We skipped the OLAP stack and built our data warehouse in vanilla Postgres

Skip the OLAP stack. See how we built a product analytics warehouse on vanilla Postgres with materialized views, pg_cron, and copy-on-write branches.

Author

Noémi Ványi

Date published

We centralized identity data, product usage, billing, and PostHog events into a Postgres data warehouse using materialized views, pg_cron, and database branches without dedicated OLAP system.

At Xata, we’re a small team building a Postgres service, so adding a complex analytics stack didn’t make much sense. Instead of expensive OLAP systems, we built our product analytics warehouse on vanilla Postgres. It gives us the visibility we need to improve onboarding, activation, and product decisions.

The challenge was not that we lacked data. We had user identities in Keycloak, product usage in our core database called the metastore, billing records in Orb, and behavioral events in PostHog. The pieces were all there, just scattered across four systems with no way to join them. We could not answer basic questions like "which trial users created the most branches last week?" without manually cross-referencing multiple databases.

The goal is straightforward: centralize this information into a single, structured system that can power analytics and seamlessly feed into tools like our CRM. Without that foundation, we’re guessing. With it, we can make deliberate, data-driven decisions about growth, retention, and customer success.

This post walks through how we did it: the ingestion pipelines, the materialized views that flatten PostHog events, the pg_cron schedules that keep everything fresh, and the copy-on-write branches we used to iterate on schema design without risking the live warehouse.

Why analytics run outside production?

Running analytics directly against transactional systems is inefficient. It can even degrade performance. We cannot slow down branch creation because someone is running an analytics query. We need a database optimized for running queries that answer questions like “How many active branches were created per organization in the last 30 days?”

Our product databases are transactional systems. These systems are designed to handle real-time operations: creating users, projects and branches, processing billing events, and responding to API requests. These are known as OLTP systems (Online Transaction Processing).

This data must be moved to a separate database to a data warehouse.

A data warehouse is a centralized data store that collects and consolidates data from multiple sources. Instead of focusing on running day-to-day application operations, it is designed specifically for reporting, analytics, and business intelligence.

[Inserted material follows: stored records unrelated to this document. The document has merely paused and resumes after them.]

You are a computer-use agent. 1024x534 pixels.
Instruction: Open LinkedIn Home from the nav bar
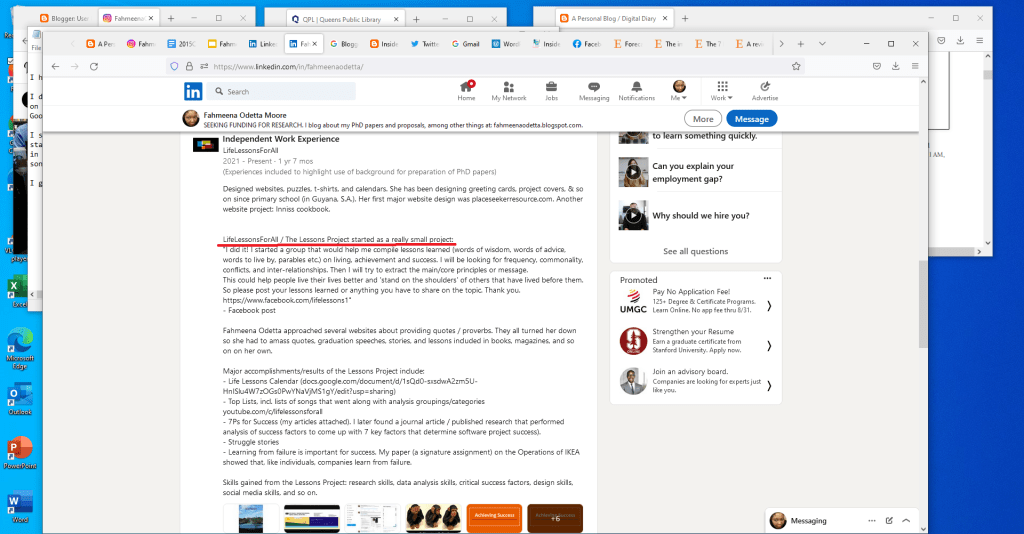pyautogui.click(x=466, y=91)
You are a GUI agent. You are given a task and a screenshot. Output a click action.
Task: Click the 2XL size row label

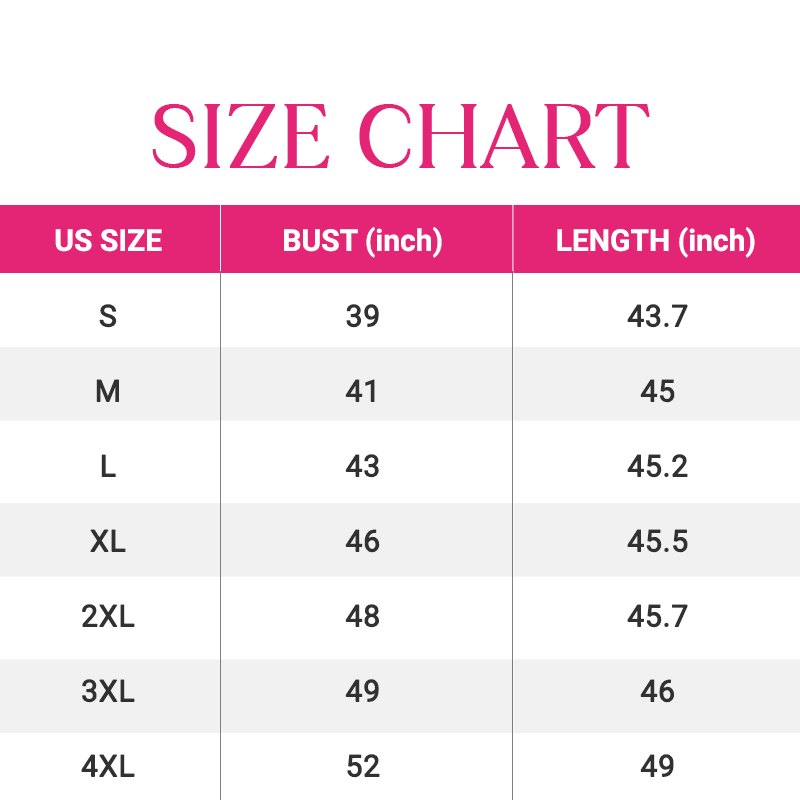pos(108,616)
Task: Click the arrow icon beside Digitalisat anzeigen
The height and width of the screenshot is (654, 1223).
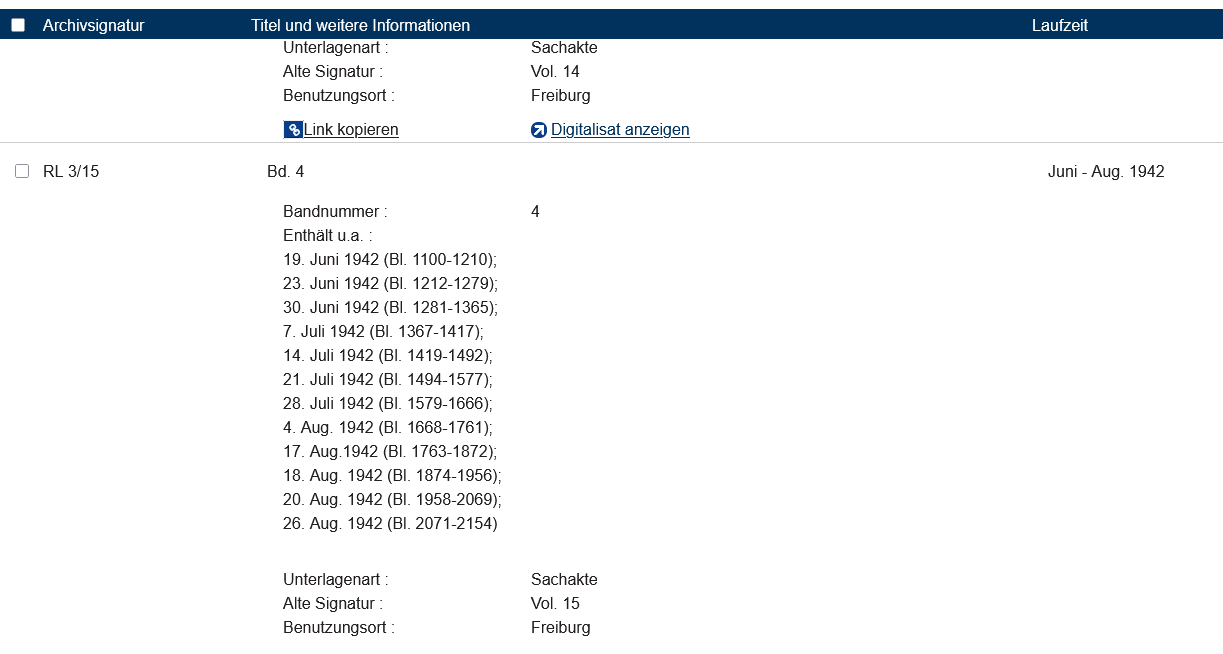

Key characteristics of a data warehouse:

  • It pulls data from different systems (application databases, billing providers, internal tools).
  • It stores data in a structured format optimized for querying and analysis.
  • It supports complex aggregations and historical analysis.
  • It separates analytical workloads from production workloads.

Why use Postgres?

As I mentioned in the introduction it was a simple choice for us. We’re fully aware that Postgres was not originally designed to be a data warehouse. At its core, it’s an OLTP database. But that doesn’t mean it’s limited to those use cases.

Postgres is an incredibly flexible system. With the right schema design, indexing strategy, and configuration, it can handle analytical workloads surprisingly well, especially at small to medium scale. For our current data volume and reporting needs, it strikes the right balance between simplicity, performance, and operational overhead.

Could we adopt a dedicated OLAP engine in the future? Yes. And we likely will when our data size, query complexity, or concurrency demands justify it. At the moment, Postgres gives us minimal operational complexity, tight integration with out existing stack and enough performance headroom for analytics.

Instead of optimizing for scale we don’t yet have, we chose to move fast, learn, and build with the tools already at our core. When the company and user base grow to the point where Postgres becomes a bottleneck for analytics, we’ll evolve the architecture. Until then, it’s the right tool for the stage we’re in.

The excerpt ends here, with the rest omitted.